Escape character is '^]'.

> nc -v -z <databricks-instance> 443
found 1 connections:
     1: flags=82<CONNECTED,PREFERRED>
    outif utun0
    src x.x.x.x port 59063
    dst y.y.y.y port 443
    rank info not available
    TCP aux info available

Connection to <databricks-instance> port 443 [TCP/HTTPS] succeeded!

You can use either tool above to test the connection. Port 443 is default HTTPS port and you can run the REST API on this port. If you cannot connect to port 443, contact support@databricks.com with your account URL.

Sample API calls

We cover some sample cURL commands below, but you can also use an HTTP library in your programming language of choice.

GET request

curl -n https://<databricks-instance>/api/1.2/clusters/list

Note

If your URL has the & character in it you must quote that URL so UNIX doesn’t interpret it as a command separator:

curl -n 'https://<databricks-instance>/api/1.2/commands/status?clusterId=batVenom&contextId=35585555555555&commandId=45382422555555555'

POST request with multipart/form-data for file uploads

curl -X POST -n https://<databricks-instance>/api/1.2/libraries/upload \
  -F language=scala -F clusterId=batVenom -F name=YOUR_LIB_NAME -F uri=@/Users/???/something.jar

POST request with application/x-www-form-urlencoded

curl -X POST -n https://<databricks-instance>/api/1.2/contexts/create -d "language=scala&clusterId=batVenom"

API endpoints by category

Cluster management

Important

Use the REST API 2.0 for cluster and library management. Support for the 1.2 cluster management and library management APIs ended on Dec 31, 2017. The 1.2 execution context and command execution endpoints will continue to be supported.

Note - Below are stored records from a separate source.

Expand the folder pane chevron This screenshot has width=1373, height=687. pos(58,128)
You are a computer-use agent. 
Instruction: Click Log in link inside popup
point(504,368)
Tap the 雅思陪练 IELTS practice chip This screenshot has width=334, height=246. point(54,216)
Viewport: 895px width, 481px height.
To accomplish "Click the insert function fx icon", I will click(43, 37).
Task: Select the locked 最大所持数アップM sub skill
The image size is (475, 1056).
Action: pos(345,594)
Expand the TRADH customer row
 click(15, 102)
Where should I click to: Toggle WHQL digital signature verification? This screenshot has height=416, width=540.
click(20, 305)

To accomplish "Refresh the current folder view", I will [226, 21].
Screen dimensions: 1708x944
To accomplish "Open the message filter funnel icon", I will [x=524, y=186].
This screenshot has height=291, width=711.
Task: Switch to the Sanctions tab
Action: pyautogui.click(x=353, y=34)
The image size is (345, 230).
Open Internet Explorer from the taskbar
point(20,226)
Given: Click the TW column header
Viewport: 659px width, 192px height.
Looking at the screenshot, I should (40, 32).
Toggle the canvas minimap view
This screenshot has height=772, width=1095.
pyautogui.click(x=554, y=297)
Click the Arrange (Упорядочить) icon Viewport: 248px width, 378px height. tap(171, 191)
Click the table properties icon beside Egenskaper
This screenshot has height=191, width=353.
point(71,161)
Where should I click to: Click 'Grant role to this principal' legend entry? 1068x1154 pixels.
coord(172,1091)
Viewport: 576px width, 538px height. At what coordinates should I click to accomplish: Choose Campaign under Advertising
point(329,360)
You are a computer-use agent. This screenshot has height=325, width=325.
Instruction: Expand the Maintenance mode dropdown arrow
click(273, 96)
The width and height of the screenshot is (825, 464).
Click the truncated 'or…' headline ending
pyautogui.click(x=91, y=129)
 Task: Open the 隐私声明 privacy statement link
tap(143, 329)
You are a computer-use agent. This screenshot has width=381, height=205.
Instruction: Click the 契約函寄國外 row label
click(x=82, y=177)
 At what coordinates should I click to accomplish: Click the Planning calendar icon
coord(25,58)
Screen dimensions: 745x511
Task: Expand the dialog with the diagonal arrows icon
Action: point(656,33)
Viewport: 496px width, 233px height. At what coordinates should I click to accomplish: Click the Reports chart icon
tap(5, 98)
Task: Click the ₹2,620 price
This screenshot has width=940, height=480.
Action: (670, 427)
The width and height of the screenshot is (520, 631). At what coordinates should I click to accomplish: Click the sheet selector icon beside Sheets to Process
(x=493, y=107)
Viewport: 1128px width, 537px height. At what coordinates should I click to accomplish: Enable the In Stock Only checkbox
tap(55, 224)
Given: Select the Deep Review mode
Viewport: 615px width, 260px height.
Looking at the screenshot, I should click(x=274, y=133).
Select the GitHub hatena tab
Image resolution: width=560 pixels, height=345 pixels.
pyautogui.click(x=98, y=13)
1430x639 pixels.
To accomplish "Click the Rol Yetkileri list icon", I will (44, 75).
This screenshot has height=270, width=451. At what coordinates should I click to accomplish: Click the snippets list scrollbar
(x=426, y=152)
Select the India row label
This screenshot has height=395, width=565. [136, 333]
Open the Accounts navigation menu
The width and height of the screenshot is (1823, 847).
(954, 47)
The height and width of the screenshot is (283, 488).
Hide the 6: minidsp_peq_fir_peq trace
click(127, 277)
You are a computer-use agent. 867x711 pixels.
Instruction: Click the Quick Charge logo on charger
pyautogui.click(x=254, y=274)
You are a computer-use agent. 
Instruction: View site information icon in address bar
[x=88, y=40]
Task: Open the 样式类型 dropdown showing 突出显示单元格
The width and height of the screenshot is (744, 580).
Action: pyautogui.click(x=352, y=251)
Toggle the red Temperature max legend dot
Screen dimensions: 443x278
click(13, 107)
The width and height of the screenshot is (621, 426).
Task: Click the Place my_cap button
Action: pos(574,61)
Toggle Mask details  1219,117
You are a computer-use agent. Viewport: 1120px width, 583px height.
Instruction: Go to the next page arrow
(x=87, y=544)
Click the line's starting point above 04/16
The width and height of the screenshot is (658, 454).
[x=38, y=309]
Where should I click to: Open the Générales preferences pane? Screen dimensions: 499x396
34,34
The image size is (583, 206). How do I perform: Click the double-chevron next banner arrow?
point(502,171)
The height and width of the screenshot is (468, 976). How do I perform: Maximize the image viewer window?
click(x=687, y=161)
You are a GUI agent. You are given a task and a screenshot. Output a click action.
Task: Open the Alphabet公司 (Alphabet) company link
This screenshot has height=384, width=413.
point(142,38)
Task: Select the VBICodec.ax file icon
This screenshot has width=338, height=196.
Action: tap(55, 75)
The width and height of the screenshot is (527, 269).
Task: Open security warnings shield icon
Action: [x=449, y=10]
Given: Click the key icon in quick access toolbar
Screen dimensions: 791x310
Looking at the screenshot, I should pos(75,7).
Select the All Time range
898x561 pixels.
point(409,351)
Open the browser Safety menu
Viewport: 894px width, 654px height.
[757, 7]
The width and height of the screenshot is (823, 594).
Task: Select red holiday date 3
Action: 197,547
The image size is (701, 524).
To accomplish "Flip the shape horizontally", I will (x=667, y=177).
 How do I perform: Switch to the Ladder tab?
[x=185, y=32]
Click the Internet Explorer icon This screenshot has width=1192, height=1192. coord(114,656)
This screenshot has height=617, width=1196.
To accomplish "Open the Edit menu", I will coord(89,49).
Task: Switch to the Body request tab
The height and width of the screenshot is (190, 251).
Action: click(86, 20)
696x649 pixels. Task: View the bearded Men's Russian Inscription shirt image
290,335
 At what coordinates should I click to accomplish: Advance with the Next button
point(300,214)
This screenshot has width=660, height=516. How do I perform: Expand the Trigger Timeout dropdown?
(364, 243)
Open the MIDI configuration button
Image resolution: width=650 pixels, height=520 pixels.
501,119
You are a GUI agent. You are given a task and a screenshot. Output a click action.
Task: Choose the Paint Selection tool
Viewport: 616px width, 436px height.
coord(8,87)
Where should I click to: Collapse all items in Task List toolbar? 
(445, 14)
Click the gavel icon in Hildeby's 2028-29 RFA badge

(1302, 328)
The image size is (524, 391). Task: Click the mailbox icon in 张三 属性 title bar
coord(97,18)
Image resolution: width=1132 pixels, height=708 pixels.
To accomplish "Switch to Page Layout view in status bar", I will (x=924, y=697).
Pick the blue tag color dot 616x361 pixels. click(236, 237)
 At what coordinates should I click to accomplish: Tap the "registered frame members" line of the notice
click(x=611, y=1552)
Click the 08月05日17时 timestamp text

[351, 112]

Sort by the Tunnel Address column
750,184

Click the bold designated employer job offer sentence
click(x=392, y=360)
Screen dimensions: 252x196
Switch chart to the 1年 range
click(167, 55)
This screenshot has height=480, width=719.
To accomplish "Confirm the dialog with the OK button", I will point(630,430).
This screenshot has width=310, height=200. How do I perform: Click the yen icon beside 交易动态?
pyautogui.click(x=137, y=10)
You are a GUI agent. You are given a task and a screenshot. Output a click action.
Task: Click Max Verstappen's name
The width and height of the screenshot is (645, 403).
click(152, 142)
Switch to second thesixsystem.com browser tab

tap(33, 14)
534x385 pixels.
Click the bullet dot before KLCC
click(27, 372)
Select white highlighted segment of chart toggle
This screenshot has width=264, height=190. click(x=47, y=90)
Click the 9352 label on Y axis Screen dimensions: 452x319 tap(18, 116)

  • https://<databricks-instance>/api/1.2/clusters/list – lists all Spark clusters, including id, name, state
    • GET Request
      • No arguments.
      • The response cluster status is one of “Pending”, “Running”, “Reconfiguring”, “Terminating”, “Terminated”, or “Error”.
  • https://<databricks-instance>/api/1.2/clusters/status – retrieves information about a single Spark cluster
    • GET Request
      • No arguments.
  • https://<databricks-instance>/api/1.2/clusters/restart – restarts a Spark cluster
    • POST request with application/x-www-form-urlencoded:
      • data = {"clusterId": "peaceJam"}
  • https://<databricks-instance>/api/1.2/clusters/delete – deletes a Spark cluster
    • POST request with application/x-www-form-urlencoded:
      • data = {"clusterId": "peaceJam"}

Library management

Important

Use the REST API 2.0 for cluster and library management. Support for the 1.2 cluster management and library management APIs ended on Dec 31, 2017. The 1.2 execution context and command execution endpoints will continue to be supported.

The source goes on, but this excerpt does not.